Sebelumnya, emas sempat menyentuh level tertinggi dalam lebih dari sepekan pada hari Senin ke kisaran US$1,097.90 per ounce. Hal ini terjadi setelah para investor beralih untuk meninggalkan aset berisiko akibat adanya serangan di Paris, Prancis, hingga memicu permintaan untuk aset safe haven. Sayangnya, sentimen tersebut gagal mempertahankan penguatan emas karena hanya berlangsung dalam waktu singkat. Akibatnya, emas kembali menurun dengan menembus ke bawah level terendah pada pekan lalu, yang juga level terendah sejak Februari 2010.

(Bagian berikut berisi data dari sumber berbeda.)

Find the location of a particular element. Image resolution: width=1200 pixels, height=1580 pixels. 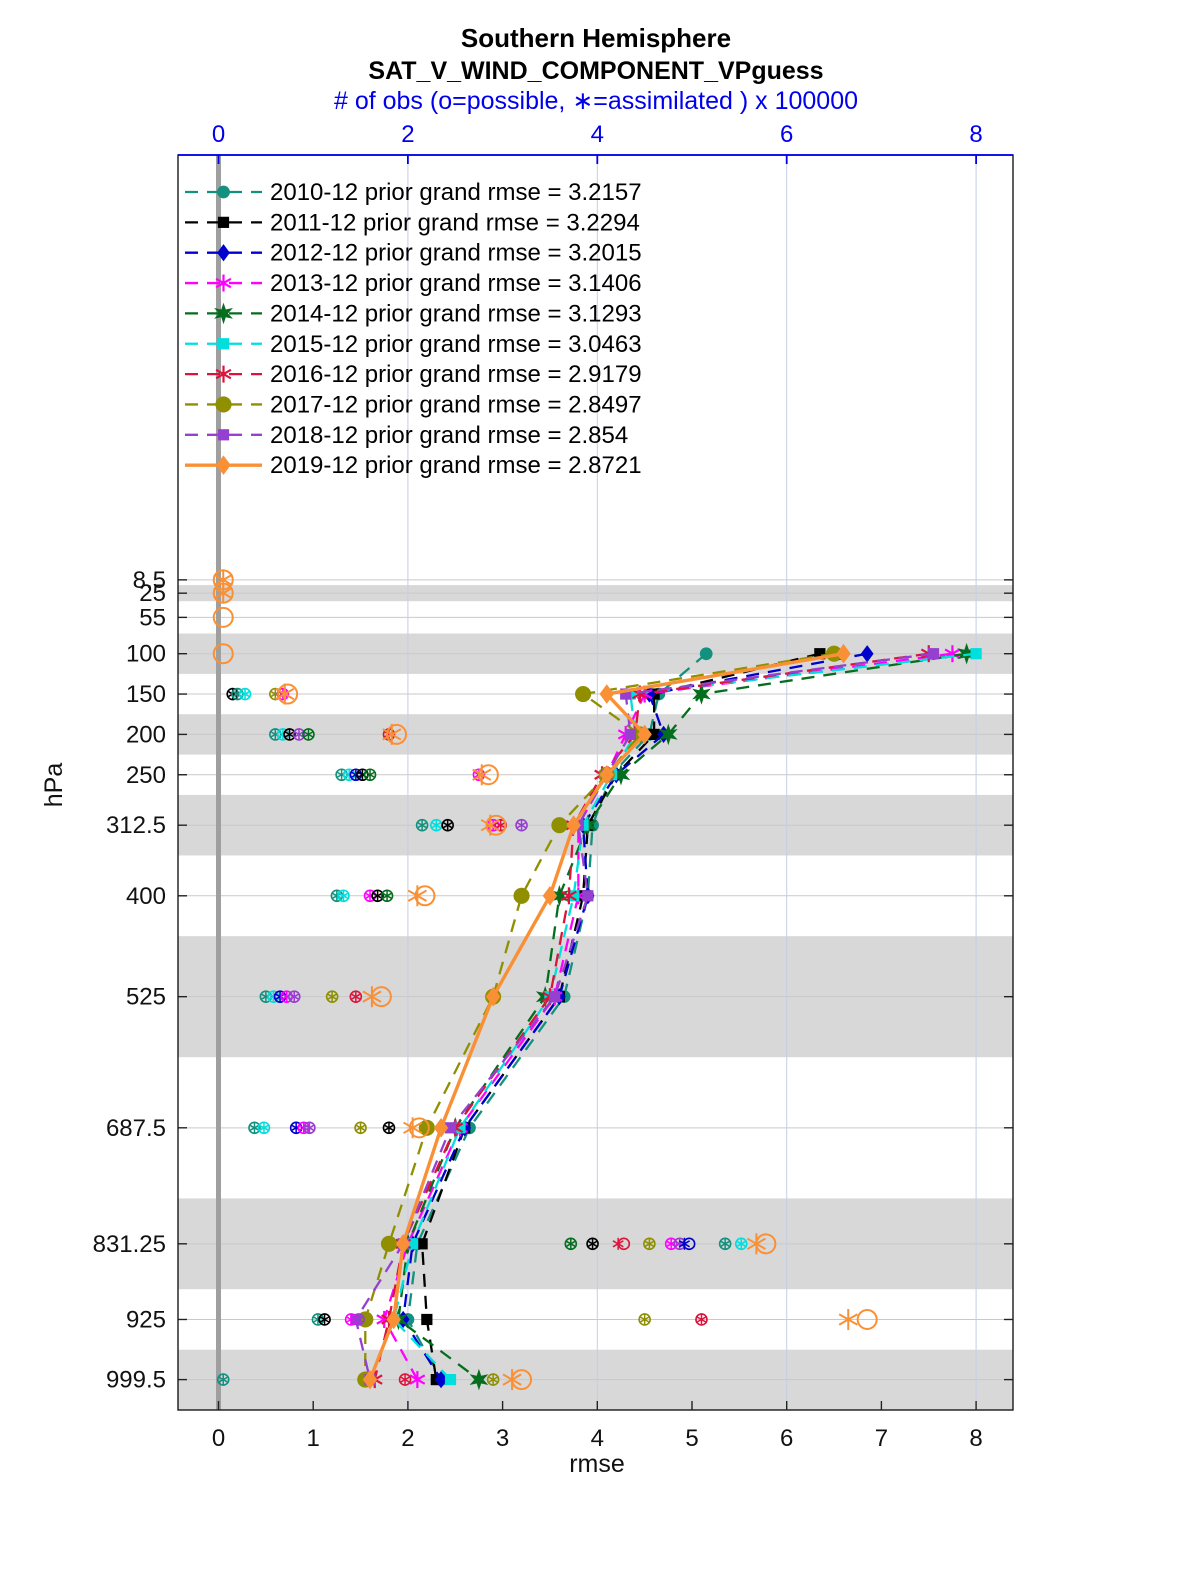

x-tick-label: 2 is located at coordinates (408, 1438).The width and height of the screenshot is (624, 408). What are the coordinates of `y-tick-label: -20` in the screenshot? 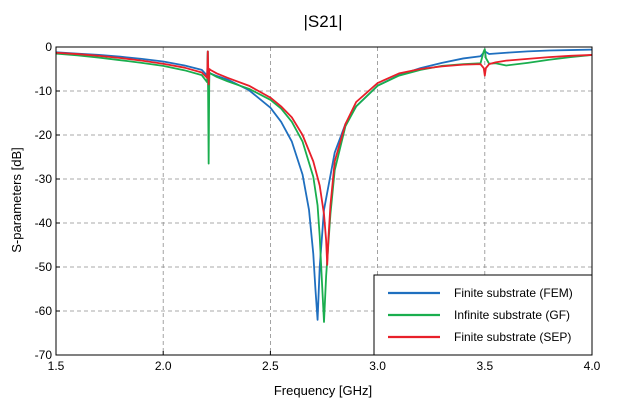 It's located at (44, 135).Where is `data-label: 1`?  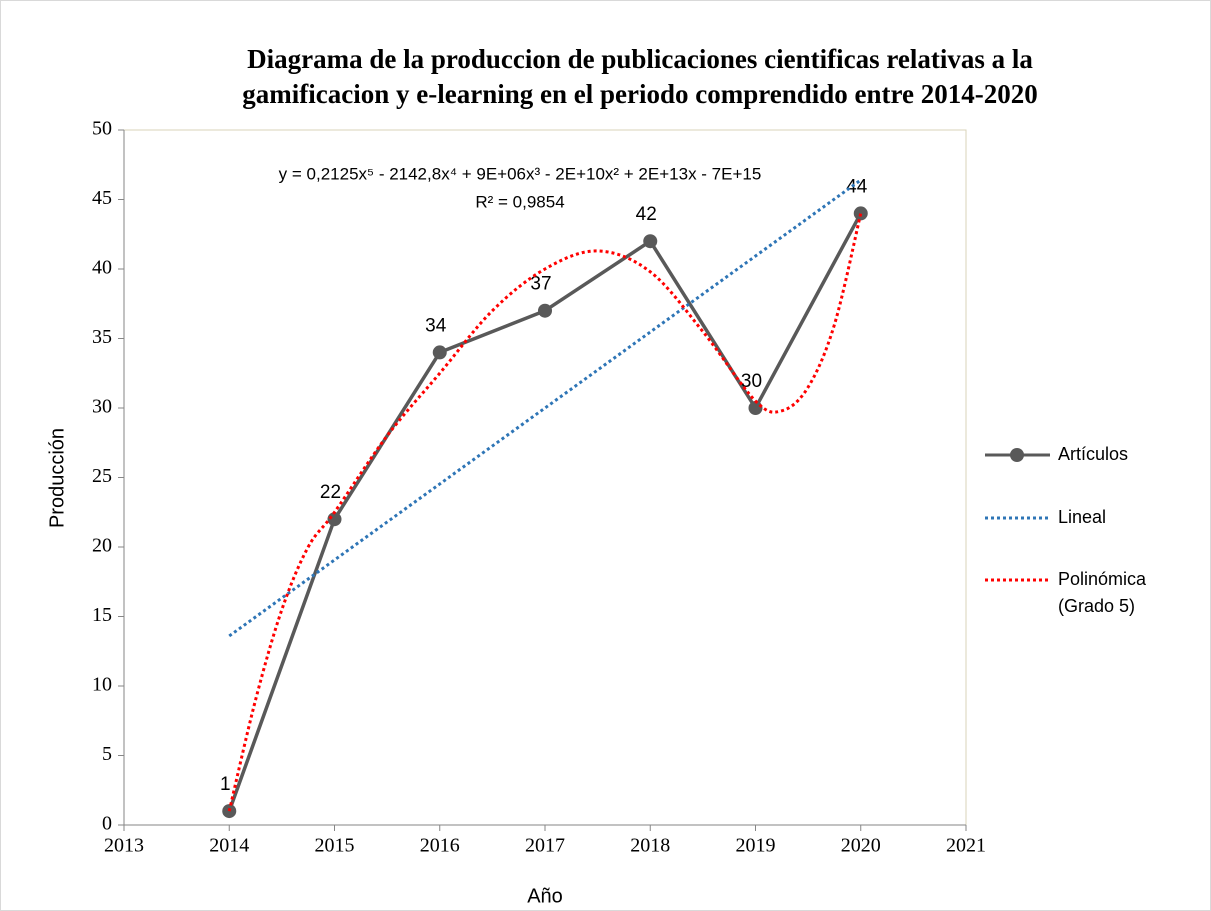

Selain itu, emas juga tampaknya masih berada di bawah tekanan ekspektasi kenaikan suku bunga The Fed dalam waktu dekat ini. Ekspektasi tersebut telah menaikan biaya oportunitas dari kepemilikan emas yang merupakan aset non-imbal hasil dan juga penguatan pada Dollar AS. Dari perilisan harga konsumen, Amerika Serikat juga mengalami kenaikan pada bulan Oktober kemarin, setelah dua bulan sebelumnya gagal memenuhi ekspektasi THe Fed. Jika inflasi mulai naik, maka The Fed akan merasa lebih stabil dengan keputusan untuk kenaikan suku bunga di bulan depan.